Facebook recently faced backlash after banning photos of baby Timothy Eli Thompson, a boy who was born without a nose.
Judging a picture of Eli that a pro-life group was using to promote his story as “too controversial,” Facebook removed a photo of the infant from the website.
Angered by their decision, Eli’s mother, Brandi McGlathery, wrote on Facebook — “Excuse my language, but I’ll be damned if Facebook keeps me from sharing my baby’s story!
“It sickens me that I can see pictures of half naked women, drugs, & negativity, but my child is too ‘controversial’. What has happened to humanity?”
The story about the banned photo was then shared over 30,000 times within six hours, and after immense criticism, the social media company restored the pictures to the site.
“I posted the status with a link about it saying no one’s going to keep me from posting photos of my child. If I can see completely distasteful things on Facebook all day long, then I can post a picture of my son,” Brandi told WKRG.
“A friend of ours told us that the reason they were banning him was because he broke the internet! He was everywhere and he broke the internet!” said Brandi.
Eli was born prematurely on March 4 with a rare condition called congenital arhinia. With this condition, which has a one in 197 million chance of happening, the person is born without any nasal cavities or sinus cavities.

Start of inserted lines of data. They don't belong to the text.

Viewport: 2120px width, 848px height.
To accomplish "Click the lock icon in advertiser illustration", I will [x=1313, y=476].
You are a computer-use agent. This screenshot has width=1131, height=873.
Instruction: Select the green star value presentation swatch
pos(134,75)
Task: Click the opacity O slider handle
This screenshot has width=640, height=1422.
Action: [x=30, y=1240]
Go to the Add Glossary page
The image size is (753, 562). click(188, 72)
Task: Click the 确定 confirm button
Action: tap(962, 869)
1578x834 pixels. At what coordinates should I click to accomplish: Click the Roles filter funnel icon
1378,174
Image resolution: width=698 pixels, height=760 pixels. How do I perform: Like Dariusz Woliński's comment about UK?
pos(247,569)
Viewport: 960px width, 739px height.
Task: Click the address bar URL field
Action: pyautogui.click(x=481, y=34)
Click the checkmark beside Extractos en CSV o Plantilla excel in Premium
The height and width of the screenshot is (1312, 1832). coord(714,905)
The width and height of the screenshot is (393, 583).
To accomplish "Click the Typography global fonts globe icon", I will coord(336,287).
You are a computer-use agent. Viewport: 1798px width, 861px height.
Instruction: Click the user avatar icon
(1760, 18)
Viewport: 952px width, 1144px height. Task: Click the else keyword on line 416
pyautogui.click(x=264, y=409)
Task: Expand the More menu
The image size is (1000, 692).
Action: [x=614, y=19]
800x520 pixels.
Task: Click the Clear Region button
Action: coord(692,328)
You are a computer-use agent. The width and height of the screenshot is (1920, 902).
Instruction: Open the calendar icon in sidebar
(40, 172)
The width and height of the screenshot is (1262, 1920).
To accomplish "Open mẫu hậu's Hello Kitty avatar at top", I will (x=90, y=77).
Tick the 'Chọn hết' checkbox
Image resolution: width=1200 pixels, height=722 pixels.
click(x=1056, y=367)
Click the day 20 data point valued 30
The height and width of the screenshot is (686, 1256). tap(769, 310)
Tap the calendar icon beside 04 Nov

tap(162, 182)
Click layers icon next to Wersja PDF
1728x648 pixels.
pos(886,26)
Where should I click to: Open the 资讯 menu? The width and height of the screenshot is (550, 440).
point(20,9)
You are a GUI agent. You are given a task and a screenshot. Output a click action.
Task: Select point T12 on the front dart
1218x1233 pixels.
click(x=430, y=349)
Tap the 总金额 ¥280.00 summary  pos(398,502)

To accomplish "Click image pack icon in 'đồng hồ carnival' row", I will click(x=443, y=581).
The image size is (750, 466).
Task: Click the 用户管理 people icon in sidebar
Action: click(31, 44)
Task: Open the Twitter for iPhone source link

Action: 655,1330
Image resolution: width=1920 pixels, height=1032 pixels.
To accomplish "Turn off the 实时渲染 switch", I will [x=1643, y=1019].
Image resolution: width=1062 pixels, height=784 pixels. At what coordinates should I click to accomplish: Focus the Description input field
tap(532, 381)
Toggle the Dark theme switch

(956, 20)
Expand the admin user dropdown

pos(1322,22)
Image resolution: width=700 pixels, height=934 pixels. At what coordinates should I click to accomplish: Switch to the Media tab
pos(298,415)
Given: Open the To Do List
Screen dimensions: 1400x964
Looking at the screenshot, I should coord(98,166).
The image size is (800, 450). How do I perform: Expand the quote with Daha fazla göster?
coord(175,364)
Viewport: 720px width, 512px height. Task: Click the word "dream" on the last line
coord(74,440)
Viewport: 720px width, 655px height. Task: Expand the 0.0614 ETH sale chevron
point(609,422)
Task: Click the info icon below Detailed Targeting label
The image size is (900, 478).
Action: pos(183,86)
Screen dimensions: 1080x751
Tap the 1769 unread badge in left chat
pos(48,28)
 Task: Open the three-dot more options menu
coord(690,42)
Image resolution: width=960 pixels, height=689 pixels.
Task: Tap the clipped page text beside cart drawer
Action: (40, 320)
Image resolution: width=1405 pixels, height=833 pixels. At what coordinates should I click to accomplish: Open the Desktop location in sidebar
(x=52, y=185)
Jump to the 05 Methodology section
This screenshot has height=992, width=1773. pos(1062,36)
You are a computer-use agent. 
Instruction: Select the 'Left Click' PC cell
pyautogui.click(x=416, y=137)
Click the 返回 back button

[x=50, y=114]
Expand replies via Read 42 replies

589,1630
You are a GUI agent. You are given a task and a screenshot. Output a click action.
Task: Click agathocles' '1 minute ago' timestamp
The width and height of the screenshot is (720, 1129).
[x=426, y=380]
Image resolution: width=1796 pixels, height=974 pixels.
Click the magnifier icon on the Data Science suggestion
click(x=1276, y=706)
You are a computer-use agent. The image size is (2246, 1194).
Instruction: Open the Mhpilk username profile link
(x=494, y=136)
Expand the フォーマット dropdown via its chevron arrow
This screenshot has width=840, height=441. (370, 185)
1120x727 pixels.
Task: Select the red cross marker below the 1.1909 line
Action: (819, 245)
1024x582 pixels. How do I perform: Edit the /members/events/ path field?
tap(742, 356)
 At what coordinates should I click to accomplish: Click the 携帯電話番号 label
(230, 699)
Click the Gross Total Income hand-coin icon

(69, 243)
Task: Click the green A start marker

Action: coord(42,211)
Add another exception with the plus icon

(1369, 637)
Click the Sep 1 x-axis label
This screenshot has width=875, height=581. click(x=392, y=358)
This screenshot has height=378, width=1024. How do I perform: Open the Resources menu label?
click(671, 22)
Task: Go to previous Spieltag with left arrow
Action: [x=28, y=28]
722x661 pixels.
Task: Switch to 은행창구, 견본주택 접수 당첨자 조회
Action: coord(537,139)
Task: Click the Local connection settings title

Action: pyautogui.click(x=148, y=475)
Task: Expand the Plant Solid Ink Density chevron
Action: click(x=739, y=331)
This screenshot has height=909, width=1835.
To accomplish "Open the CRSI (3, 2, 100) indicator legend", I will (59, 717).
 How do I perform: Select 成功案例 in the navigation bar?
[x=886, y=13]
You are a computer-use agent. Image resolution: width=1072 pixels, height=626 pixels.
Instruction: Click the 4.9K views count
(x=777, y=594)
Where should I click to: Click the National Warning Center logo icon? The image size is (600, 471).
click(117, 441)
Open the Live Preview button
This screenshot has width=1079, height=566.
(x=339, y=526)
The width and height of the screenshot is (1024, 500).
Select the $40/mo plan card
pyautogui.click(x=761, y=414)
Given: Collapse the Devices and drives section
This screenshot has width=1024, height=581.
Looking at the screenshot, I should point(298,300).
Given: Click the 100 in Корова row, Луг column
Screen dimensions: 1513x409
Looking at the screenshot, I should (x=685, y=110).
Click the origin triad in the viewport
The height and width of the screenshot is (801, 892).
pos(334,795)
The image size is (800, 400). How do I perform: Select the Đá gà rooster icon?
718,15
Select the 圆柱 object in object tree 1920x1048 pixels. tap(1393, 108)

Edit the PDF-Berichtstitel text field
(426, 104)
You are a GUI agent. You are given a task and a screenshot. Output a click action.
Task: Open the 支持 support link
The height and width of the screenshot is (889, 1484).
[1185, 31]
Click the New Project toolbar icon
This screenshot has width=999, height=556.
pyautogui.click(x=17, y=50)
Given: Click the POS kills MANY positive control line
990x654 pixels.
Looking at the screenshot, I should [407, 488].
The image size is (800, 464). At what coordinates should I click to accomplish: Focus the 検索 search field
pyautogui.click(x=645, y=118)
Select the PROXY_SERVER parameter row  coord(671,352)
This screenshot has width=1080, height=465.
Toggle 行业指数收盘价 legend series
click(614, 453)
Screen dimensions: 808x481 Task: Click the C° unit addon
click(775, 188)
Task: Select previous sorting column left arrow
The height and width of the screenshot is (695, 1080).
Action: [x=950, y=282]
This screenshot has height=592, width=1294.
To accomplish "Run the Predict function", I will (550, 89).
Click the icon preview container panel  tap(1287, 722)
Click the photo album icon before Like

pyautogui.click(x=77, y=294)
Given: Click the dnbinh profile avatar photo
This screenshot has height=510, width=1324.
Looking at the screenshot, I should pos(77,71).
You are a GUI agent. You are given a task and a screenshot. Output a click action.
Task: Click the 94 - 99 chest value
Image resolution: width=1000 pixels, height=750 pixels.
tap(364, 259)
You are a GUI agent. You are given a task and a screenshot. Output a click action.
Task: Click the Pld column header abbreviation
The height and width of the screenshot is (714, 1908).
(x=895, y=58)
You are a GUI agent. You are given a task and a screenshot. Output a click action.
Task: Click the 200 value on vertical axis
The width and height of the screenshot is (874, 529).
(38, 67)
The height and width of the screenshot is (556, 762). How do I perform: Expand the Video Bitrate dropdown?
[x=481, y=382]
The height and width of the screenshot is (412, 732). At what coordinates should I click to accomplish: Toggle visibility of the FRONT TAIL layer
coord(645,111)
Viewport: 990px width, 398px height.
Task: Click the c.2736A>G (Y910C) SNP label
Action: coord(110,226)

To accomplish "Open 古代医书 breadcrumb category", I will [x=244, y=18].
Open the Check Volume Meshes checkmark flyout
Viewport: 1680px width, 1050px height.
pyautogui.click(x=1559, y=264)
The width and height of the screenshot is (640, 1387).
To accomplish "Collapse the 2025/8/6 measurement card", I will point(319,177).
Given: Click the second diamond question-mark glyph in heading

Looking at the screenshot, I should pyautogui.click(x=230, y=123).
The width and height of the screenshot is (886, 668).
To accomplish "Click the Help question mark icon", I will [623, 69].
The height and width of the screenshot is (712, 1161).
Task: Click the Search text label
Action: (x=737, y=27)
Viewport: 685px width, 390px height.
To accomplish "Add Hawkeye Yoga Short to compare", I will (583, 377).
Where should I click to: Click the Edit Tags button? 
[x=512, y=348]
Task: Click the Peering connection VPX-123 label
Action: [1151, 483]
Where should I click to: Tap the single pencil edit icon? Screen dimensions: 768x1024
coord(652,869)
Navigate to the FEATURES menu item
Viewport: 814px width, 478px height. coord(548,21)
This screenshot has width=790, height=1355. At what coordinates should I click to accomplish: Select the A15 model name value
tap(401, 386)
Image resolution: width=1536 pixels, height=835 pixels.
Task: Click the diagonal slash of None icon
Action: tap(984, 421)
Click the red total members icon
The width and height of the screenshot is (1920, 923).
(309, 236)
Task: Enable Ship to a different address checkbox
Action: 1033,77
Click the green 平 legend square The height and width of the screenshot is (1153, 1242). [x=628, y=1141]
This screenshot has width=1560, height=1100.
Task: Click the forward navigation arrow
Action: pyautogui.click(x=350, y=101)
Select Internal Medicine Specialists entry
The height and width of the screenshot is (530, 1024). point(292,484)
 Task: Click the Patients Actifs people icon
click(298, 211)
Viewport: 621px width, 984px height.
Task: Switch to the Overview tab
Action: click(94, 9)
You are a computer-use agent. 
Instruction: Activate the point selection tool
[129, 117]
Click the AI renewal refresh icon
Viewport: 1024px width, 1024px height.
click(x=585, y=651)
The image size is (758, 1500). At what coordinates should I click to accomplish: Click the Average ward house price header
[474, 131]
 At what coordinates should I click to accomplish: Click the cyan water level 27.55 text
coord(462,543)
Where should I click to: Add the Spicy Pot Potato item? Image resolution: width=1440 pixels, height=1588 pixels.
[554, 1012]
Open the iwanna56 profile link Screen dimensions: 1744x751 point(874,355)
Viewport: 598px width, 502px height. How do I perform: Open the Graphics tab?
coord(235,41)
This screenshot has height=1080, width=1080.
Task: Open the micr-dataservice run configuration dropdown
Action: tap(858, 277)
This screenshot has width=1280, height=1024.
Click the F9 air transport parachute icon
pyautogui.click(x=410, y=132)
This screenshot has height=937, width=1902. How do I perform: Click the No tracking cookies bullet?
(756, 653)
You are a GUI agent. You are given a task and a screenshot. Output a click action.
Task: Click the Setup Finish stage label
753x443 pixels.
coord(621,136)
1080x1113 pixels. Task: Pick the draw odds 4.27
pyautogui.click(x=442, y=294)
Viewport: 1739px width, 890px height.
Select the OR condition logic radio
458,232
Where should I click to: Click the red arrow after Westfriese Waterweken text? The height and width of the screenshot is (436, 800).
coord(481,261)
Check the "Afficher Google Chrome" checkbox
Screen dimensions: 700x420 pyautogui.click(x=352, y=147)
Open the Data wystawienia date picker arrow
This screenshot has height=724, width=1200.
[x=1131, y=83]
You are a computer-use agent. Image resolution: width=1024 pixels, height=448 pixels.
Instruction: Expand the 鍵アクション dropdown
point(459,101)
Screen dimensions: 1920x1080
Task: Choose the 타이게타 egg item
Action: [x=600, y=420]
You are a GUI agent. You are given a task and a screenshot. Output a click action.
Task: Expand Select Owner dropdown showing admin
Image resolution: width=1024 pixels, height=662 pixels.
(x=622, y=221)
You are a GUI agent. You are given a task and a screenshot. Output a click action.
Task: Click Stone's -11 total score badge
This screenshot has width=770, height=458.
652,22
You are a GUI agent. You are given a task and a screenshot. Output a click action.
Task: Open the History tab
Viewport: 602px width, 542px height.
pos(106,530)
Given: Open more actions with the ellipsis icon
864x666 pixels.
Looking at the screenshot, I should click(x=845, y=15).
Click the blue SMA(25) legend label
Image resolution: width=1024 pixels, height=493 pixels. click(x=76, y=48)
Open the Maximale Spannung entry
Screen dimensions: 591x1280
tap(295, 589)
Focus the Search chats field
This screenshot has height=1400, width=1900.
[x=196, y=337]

Facebook was not the only culprit that came out of Eli’s online fame. Some people went as far as to message the 23-year-old mother asking her why she hadn’t had an abortion and that she should give her baby up for adoption.
“That took a lot of maturity to not respond the way that the mom in me wanted to!” McGlathery said.
Eli, who is otherwise healthy, had to undergo a tracheotomy at only five days old so he could breathe while being fed.
On Eli’s Journey Facebook page, McGlathery has been providing diligent details of the infant’s progress – from the good news of test results to successful first baths and bottle feedings.
Describing him as “the most beautiful boy I’ve ever laid eyes on,” the proud mother-of-three also shared her worries for what Eli may experience because of his condition.
“My biggest fear for Eli is that the world won’t see him as the beautiful, brave little boy that I see him as.”
Eli’s condition is one that is treatable and would require either a series of minor surgeries at age one or a major invasive surgery when he’s a teenager.
Ultimately, according to Brandi, the decision will fall on Eli whether or not he wants to have a nose.
“I just hope that he’s happy either way, whether he decides, you know, when the times comes that he does want a nose or not,” she said. “I just want him to be happy and to be happy with himself.”
Metro reports that doctors are hoping to eventually be able to drill nasal passages in Eli’s skull when he’s older in order to help him breathe.
A GoFundMe page has since been set up for baby Eli to help with his medical care, and thus far, it’s received over $40,000.
Touched by the love and support that has been bestowed on little Eli, Brandi and her family hope that such positivity will stay with him throughout his lifetime.